Collected data entries:
■ ■ ■ ■
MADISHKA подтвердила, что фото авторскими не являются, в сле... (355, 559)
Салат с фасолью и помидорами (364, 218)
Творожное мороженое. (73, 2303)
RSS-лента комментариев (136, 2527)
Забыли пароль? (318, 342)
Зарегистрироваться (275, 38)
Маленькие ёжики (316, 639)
■ ■ ■ ■
--- REQUIRED ACTION ---
Write out the records in full, word for word.

--- RESPONSE AREA ---
MADISHKA подтвердила, что фото авторскими не являются, в сле... (355, 559)
Салат с фасолью и помидорами (364, 218)
Творожное мороженое. (73, 2303)
RSS-лента комментариев (136, 2527)
Забыли пароль? (318, 342)
Зарегистрироваться (275, 38)
Маленькие ёжики (316, 639)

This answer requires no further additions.